→ **Work task**
Leave the pictures out, and repeat exactly every line from the one with "Task: Click the REGISTRO DE PISOS title" through the end of the data below.

→ **Given records**
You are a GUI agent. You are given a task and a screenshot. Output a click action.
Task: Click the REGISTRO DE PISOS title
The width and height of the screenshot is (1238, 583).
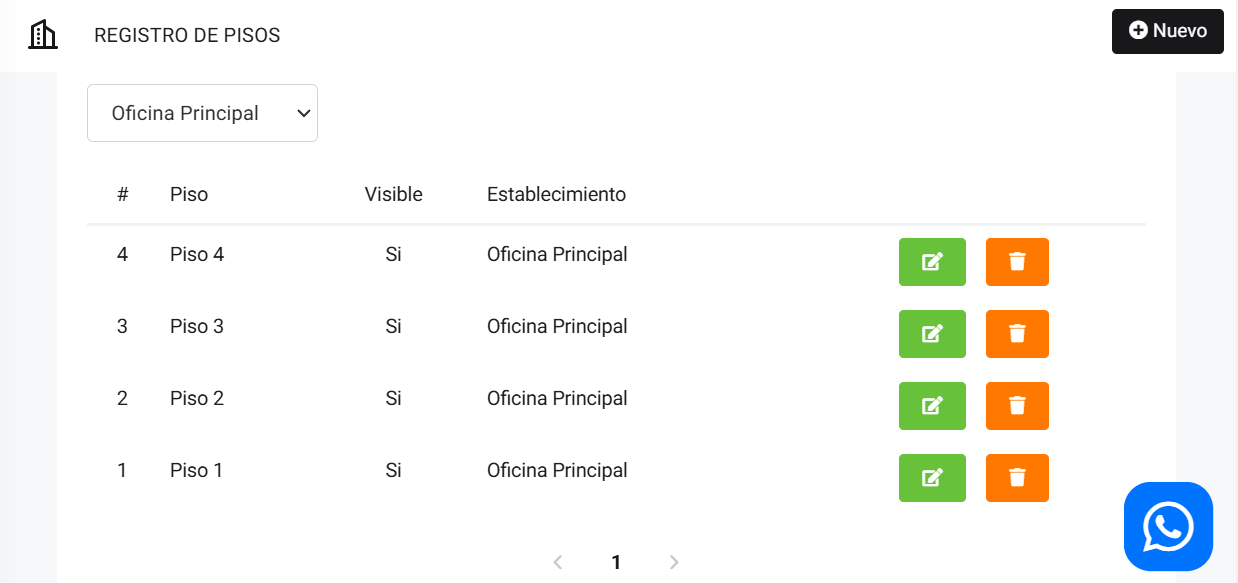click(187, 36)
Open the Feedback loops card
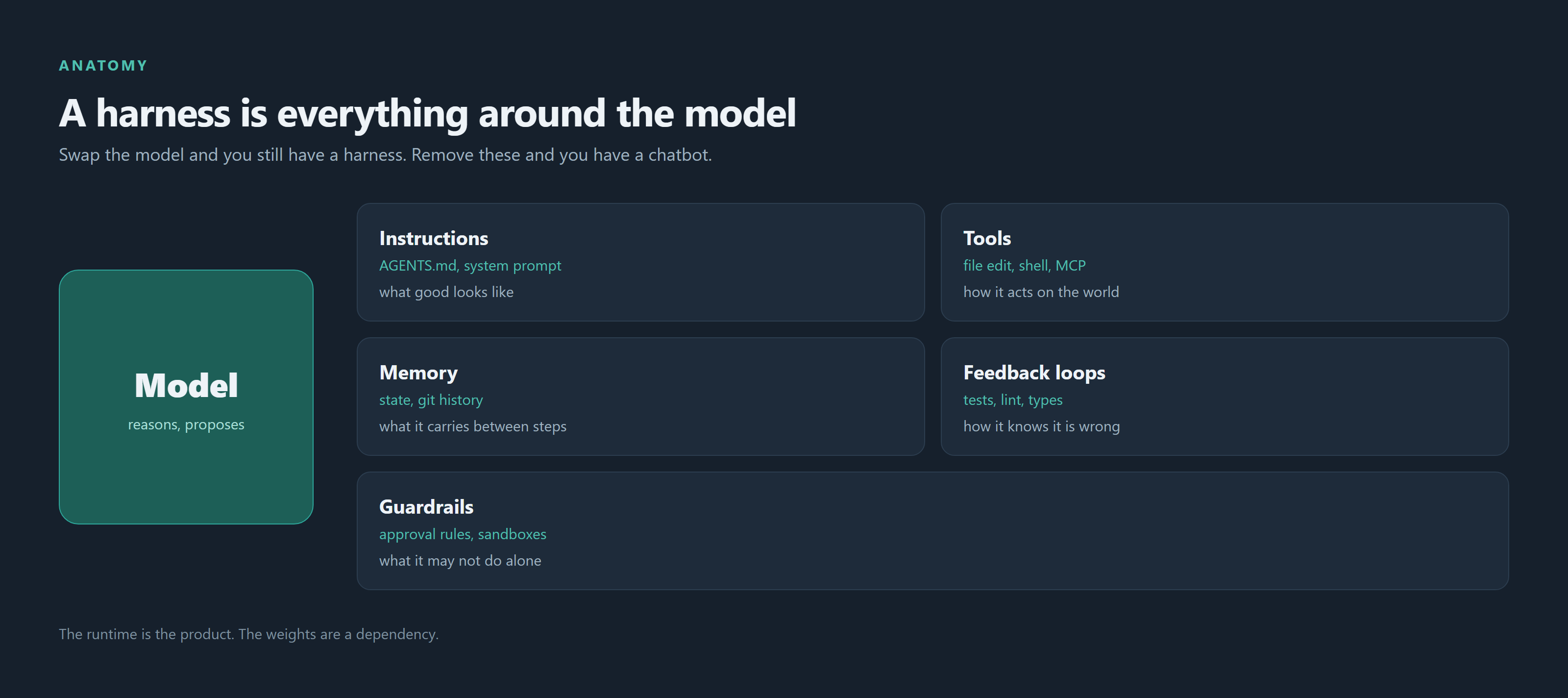The height and width of the screenshot is (698, 1568). (x=1224, y=397)
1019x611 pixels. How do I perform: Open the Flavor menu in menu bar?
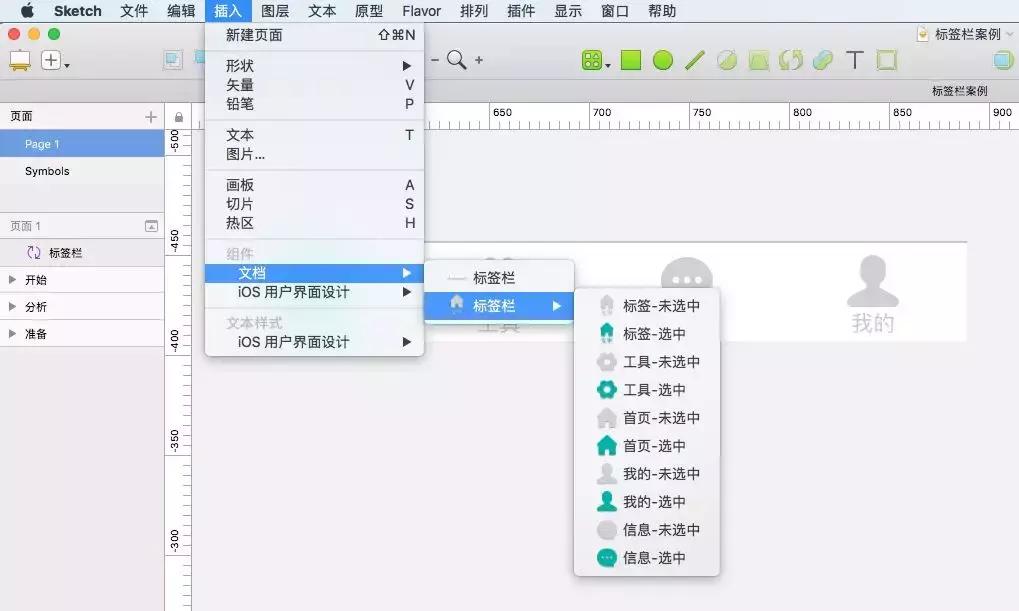420,11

→ **Output for this task**
Task: Click the REGISTRO DE PISOS title
The width and height of the screenshot is (1238, 583).
click(187, 36)
Open the Feedback loops card
The height and width of the screenshot is (698, 1568). (x=1224, y=397)
1019x611 pixels. How do I perform: Open the Flavor menu in menu bar?
420,11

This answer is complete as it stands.